§ **ASSIGNMENT**
Look below for the line containing "Instruction: Expand the"; from there through the line containing "The image size is (1556, 784).", both lines included, please set down each line exactly and nothing else.

**********

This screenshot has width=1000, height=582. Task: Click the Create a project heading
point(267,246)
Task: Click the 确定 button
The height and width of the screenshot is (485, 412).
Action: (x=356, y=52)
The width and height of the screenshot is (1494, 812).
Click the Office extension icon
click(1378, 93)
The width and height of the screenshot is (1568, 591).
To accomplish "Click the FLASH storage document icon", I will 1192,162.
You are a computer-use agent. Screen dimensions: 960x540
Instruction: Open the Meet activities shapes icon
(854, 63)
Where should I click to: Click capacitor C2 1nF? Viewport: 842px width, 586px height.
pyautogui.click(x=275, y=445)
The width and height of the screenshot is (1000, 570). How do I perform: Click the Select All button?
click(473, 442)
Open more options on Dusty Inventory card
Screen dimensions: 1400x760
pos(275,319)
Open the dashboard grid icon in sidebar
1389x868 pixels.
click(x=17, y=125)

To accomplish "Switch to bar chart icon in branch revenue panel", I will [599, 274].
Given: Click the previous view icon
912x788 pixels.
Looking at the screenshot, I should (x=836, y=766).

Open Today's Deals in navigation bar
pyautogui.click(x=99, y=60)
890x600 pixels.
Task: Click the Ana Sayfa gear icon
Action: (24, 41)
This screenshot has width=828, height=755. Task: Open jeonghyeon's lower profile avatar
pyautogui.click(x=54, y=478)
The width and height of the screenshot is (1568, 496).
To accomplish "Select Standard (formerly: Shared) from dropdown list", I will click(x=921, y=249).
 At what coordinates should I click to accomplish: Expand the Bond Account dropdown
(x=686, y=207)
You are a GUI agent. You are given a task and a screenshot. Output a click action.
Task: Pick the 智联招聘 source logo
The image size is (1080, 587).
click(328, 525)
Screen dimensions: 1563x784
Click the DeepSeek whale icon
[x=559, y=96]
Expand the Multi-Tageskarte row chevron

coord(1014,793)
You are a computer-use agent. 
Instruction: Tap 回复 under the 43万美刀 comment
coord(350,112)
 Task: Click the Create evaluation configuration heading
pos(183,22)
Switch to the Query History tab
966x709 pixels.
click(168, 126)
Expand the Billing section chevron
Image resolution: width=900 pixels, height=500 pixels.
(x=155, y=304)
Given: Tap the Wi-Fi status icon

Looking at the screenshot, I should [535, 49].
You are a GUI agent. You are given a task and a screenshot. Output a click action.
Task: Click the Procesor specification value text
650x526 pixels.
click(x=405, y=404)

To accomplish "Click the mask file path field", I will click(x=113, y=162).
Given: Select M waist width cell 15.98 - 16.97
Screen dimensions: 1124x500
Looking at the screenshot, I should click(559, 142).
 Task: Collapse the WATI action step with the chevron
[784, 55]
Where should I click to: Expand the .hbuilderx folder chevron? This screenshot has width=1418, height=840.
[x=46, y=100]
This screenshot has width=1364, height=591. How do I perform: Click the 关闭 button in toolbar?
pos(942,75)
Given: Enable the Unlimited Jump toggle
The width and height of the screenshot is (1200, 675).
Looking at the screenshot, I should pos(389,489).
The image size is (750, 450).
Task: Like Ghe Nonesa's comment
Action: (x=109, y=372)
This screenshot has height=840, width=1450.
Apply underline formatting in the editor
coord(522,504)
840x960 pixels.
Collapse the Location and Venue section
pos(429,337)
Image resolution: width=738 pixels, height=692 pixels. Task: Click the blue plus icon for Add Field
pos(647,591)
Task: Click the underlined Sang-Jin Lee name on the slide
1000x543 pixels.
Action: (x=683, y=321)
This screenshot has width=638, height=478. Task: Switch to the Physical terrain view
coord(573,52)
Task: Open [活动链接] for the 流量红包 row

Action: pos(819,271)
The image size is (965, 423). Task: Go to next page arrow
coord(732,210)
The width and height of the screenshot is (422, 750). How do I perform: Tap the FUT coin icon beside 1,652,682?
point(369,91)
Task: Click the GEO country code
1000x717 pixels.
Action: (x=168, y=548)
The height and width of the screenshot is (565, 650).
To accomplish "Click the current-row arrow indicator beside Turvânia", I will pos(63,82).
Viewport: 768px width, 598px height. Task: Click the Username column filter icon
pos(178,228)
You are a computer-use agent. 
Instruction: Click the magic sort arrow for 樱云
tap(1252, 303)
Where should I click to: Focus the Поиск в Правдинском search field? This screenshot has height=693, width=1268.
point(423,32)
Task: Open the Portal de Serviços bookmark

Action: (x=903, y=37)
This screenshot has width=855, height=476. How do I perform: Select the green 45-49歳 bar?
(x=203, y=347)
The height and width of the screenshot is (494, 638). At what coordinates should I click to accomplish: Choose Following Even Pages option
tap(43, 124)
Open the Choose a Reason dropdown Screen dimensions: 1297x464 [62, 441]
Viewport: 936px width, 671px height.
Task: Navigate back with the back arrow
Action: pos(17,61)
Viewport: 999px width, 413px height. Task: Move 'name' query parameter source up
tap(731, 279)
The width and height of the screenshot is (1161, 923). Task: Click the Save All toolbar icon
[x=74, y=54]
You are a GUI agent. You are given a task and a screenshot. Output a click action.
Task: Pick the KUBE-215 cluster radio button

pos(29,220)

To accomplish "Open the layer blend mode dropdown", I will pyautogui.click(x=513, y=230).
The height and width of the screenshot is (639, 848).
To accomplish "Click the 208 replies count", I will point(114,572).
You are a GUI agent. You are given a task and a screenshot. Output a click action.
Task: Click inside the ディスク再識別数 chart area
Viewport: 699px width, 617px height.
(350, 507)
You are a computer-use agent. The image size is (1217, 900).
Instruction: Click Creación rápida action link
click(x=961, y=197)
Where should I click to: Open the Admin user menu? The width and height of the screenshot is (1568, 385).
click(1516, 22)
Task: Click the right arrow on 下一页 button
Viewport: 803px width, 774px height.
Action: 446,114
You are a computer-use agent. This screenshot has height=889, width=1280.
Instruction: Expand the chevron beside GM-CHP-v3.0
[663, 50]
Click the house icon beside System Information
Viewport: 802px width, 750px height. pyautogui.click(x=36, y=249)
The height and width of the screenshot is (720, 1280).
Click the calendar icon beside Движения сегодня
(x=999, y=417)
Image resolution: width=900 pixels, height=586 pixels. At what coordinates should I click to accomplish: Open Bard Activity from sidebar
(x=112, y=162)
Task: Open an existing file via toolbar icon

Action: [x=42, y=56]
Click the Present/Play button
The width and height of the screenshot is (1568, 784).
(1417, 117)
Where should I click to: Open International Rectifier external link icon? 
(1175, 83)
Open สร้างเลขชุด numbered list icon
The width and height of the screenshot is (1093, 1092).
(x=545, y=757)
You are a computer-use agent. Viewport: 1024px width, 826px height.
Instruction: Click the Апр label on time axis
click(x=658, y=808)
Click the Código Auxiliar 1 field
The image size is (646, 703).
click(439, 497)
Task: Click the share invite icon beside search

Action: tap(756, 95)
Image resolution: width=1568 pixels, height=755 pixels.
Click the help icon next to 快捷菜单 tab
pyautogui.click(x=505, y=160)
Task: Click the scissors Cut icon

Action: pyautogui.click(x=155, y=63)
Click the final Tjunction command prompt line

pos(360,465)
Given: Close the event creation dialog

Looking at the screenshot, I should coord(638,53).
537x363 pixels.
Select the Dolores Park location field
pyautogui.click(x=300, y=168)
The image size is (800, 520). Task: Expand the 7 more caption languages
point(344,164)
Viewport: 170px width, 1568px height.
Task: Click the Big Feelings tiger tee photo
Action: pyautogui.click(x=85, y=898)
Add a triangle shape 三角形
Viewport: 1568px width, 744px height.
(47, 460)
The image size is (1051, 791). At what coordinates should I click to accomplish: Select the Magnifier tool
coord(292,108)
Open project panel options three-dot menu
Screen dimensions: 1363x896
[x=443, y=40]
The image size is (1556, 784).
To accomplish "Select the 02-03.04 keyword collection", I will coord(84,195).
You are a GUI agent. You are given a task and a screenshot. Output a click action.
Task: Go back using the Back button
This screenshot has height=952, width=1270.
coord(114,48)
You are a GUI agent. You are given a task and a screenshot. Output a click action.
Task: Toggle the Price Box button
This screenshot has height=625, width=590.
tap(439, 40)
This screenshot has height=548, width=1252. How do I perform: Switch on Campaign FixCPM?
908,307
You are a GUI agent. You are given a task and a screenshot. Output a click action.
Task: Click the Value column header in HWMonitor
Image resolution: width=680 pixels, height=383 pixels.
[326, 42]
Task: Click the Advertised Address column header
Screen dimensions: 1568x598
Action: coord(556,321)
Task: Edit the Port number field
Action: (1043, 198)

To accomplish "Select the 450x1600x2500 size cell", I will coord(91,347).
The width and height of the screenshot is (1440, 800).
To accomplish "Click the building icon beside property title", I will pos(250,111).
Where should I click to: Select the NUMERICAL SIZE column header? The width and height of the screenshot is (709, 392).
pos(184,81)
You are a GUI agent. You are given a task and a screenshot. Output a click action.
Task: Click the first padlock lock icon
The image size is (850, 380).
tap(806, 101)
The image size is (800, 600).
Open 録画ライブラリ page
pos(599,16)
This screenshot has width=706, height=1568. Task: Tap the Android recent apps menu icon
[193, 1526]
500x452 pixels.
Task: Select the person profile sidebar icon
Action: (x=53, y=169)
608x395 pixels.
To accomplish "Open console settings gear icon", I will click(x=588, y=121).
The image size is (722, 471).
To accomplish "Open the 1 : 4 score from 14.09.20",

**********

§ **RESULT OF THIS EXERCISE**
Instruction: Expand the chevron beside GM-CHP-v3.0
[663, 50]
Click the house icon beside System Information
Viewport: 802px width, 750px height. pyautogui.click(x=36, y=249)
The height and width of the screenshot is (720, 1280).
Click the calendar icon beside Движения сегодня
(x=999, y=417)
Image resolution: width=900 pixels, height=586 pixels. At what coordinates should I click to accomplish: Open Bard Activity from sidebar
(x=112, y=162)
Task: Open an existing file via toolbar icon

Action: [x=42, y=56]
Click the Present/Play button
The width and height of the screenshot is (1568, 784).
(1417, 117)
Where should I click to: Open International Rectifier external link icon? 
(1175, 83)
Open สร้างเลขชุด numbered list icon
The width and height of the screenshot is (1093, 1092).
(x=545, y=757)
You are a computer-use agent. Viewport: 1024px width, 826px height.
Instruction: Click the Апр label on time axis
click(x=658, y=808)
Click the Código Auxiliar 1 field
The image size is (646, 703).
click(439, 497)
Task: Click the share invite icon beside search

Action: tap(756, 95)
Image resolution: width=1568 pixels, height=755 pixels.
Click the help icon next to 快捷菜单 tab
pyautogui.click(x=505, y=160)
Task: Click the scissors Cut icon

Action: pyautogui.click(x=155, y=63)
Click the final Tjunction command prompt line

pos(360,465)
Given: Close the event creation dialog

Looking at the screenshot, I should coord(638,53).
537x363 pixels.
Select the Dolores Park location field
pyautogui.click(x=300, y=168)
The image size is (800, 520). Task: Expand the 7 more caption languages
point(344,164)
Viewport: 170px width, 1568px height.
Task: Click the Big Feelings tiger tee photo
Action: pyautogui.click(x=85, y=898)
Add a triangle shape 三角形
Viewport: 1568px width, 744px height.
(47, 460)
The image size is (1051, 791). At what coordinates should I click to accomplish: Select the Magnifier tool
coord(292,108)
Open project panel options three-dot menu
Screen dimensions: 1363x896
[x=443, y=40]
The image size is (1556, 784).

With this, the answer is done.